(文書抜粋)
☆ ☆ ☆ ☆
嘘
少し前の仕事で、
商品特徴を丁寧に説明するCM動画をつくって欲しい、
というご依頼がありました。
「おもしろ系というよりは、ちゃんと伝わることを優先で」と。
そういう広告もありますよね。
なので、
この商品のCMを担当していたタレントさんに
基本的な商品特徴を学んでいただくレクチャー動画をつくろう。
という話になりました。
こういう広告もよくありますよね。
使用して驚いてみたりして。
まあ今回はそういうことだよね、という感じの流れの雰囲気でした。
ところが、その時、チームメンバーのひとりが、
「この商品を前からCMしてるタレントさんなのに、商品特徴を知らないのは不自然では」
と言い出したのです。
「まあまあ、リアルで厳密に捉えるとそうかもしれないけど、今回は説明動画だし、そこまで深く考えなくても…」
とたしなめられそうなところです。
進行をすすめるCDの立場だった僕としてもそう思いました。
しかし個人としての自分は「確かにちょっと不自然だ。。」と思いました。
そして痛快感とワクワク感を感じました。
王様は裸ですって言われたような、
前提をぶっ壊すこのブラックジョークみたいな会話を
もっとしたいと思ってニヤニヤしてしまいました。
打ち合わせをつづけていると、
なんとかこの矛盾を解消しようと悩んだメンバーのメモの中から
「記憶喪失」という四文字だけが書かれた一枚が出てきました。
それを見て、くらっとしました。
「そうか、記憶喪失なら、今さら商品の説明をされてても不自然じゃない…!」
すぐに深掘りしてストーリーを考え、
結果として、
「CMタレントさんが頭を強く打ち、
これまでの記憶を喪失してしまったので、
商品の担当者が改めて商品性を一からご説明しにいく」
というCM動画ができあがりました。
担当者が大真面目に商品説明をすればするほどばかばかしく、
当初想定していたよりおもしろいものになりました。
効果もあったそうです。
この時、改めて、
襟を正すような気持ちになりました。
大事なポイントは、メンバーが
「嘘」に対して敏感だったことかと思います。
タレントさんが知らない不自然、という、
小さな嘘にちゃんと気づいて、
周囲の空気を読まず突っ込んだ時点で
企画のジャンプ台が出来上がったように思います。
広告の仕事はつい小さな嘘が発生しがちな構造で、
それが許容されがちな構造です。
嘘の落とし穴みたいなものが無数にあります。
でも、
嘘ついて流してもいいところで、
その違和感にちゃんと引っかかって、
歯を食いしばって嘘をつかない道を選んだら、
ふつうと違うユニークな場所に辿りつくのではないか。
☆ ☆ ☆ ☆
(提供情報)
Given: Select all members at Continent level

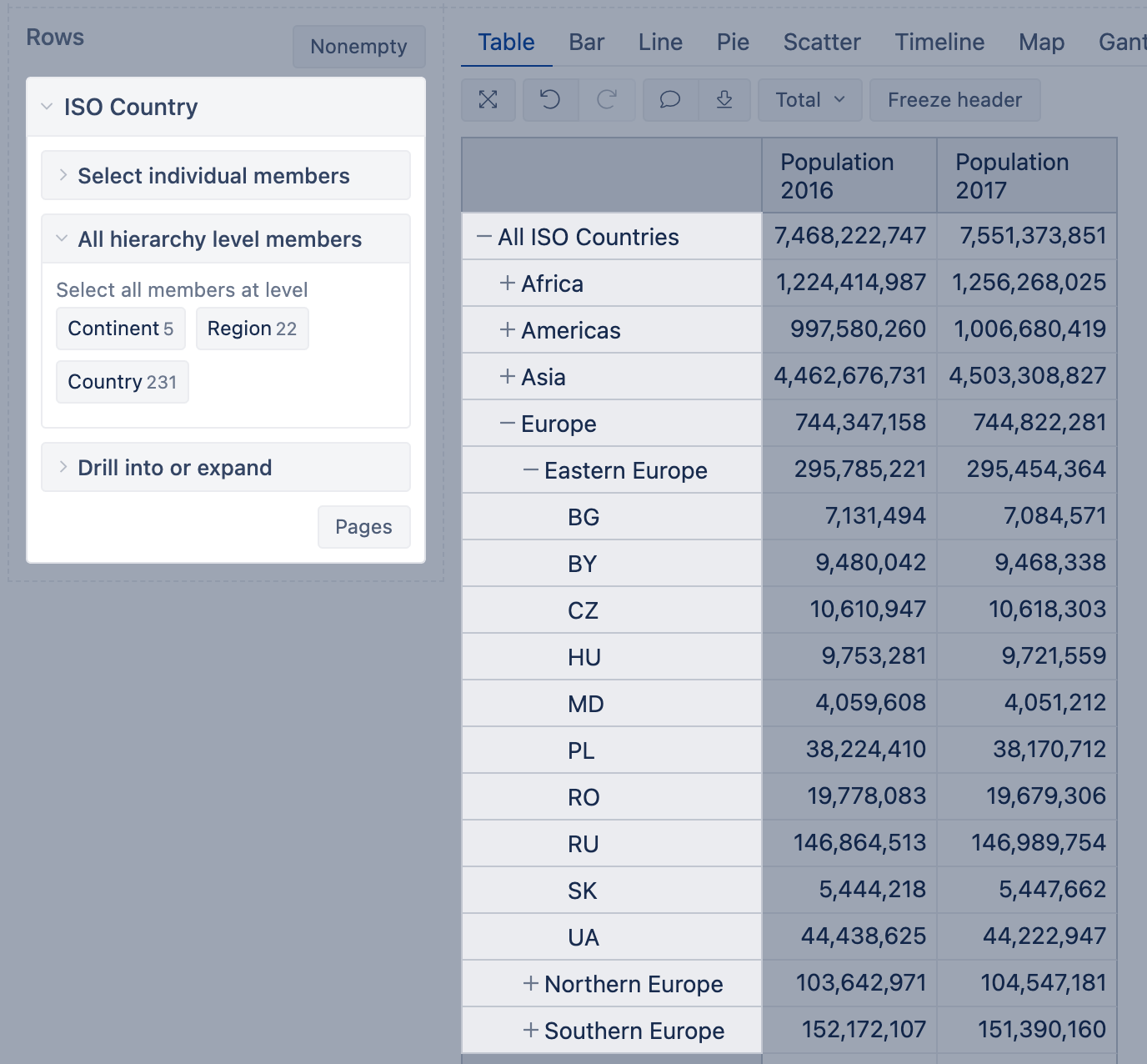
☆ ☆ ☆ ☆
(取り組む課題)
次の(a)〜(c)が、広告の嘘についての文章と一致するかを判断してください。(a)依頼者は、おもしろさよりも伝わることを優先するよう求めた。(b)「記憶喪失」と書かれたメモは、筆者自身が書いたものだった。(c)完成したCM動画は、当初の想定ほどおもしろくならなかった。各項目に「はい」か「いいえ」で答え、判断の決め手となる本文の語句を正確に引用してください。

(回答全文)
(a) はい。「おもしろ系というよりは、ちゃんと伝わることを優先で」
(b) いいえ。「なんとかこの矛盾を解消しようと悩んだメンバーのメモの中から」
(c) いいえ。「当初想定していたよりおもしろいものになりました。」